Why Beets Can Cause Gas In Some People

Beets bring two things that gut bacteria love: fiber and fermentable carbs. When more of that material reaches the large intestine, bacteria make more gas as they break it down. MedlinePlus notes that gas is normally formed as your body digests food and that it can cause bloating or belly discomfort for some people. See MedlinePlus on gas and flatulence for the medical-encyclopedia overview.

Fiber Can Raise Gas During A Sudden Diet Shift

Beets contain dietary fiber. Fiber is useful for bowel regularity, yet a sudden jump in fiber can raise gas while your gut adapts.

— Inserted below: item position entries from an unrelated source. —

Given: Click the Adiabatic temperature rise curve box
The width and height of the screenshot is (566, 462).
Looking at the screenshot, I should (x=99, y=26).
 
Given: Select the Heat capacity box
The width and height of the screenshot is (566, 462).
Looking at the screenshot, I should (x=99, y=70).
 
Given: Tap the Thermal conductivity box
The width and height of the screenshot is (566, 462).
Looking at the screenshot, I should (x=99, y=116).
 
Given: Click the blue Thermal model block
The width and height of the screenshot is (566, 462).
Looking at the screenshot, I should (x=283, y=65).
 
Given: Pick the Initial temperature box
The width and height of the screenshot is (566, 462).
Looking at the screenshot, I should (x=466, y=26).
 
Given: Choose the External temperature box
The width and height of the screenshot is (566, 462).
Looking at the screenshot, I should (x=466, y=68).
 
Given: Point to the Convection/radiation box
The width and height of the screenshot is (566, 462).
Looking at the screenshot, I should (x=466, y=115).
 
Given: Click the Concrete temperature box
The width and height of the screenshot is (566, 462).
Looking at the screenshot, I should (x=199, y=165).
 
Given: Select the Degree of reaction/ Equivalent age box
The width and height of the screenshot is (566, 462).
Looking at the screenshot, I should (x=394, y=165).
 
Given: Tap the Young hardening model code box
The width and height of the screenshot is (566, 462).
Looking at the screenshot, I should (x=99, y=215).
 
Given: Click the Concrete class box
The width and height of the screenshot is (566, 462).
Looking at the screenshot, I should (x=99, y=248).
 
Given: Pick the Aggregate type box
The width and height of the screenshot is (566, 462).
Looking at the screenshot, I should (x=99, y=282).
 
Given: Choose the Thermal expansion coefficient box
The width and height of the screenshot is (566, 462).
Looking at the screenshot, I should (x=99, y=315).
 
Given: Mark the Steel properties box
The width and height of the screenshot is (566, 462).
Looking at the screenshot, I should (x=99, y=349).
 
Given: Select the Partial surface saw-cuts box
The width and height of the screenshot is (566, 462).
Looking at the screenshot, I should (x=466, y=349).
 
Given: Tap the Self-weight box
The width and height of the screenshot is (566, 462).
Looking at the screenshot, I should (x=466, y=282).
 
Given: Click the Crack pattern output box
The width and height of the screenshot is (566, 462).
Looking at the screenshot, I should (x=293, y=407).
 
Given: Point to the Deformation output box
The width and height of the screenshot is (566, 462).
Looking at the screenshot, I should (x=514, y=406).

Some fiber reaches the colon intact, and bacteria break it down.

USDA nutrient tables list raw beets at 2.8 grams of fiber per 100 grams. You can see the value in USDA’s Total Dietary Fiber list.

Portion Size Often Decides The Outcome

A few beet slices in a salad may feel fine. A large bowl of beets can feel different. Bigger portions mean more fiber and more carbs arriving in the colon at once, so fermentation can ramp up.

Juice Hits Different Than Whole Beets

Beet juice is easy to drink fast, and it can be easy to over-pour. It also moves through the upper digestive tract without much chewing. If you only notice gas after beet juice, treat it like a concentrate: smaller amounts, slower drinking, and with food.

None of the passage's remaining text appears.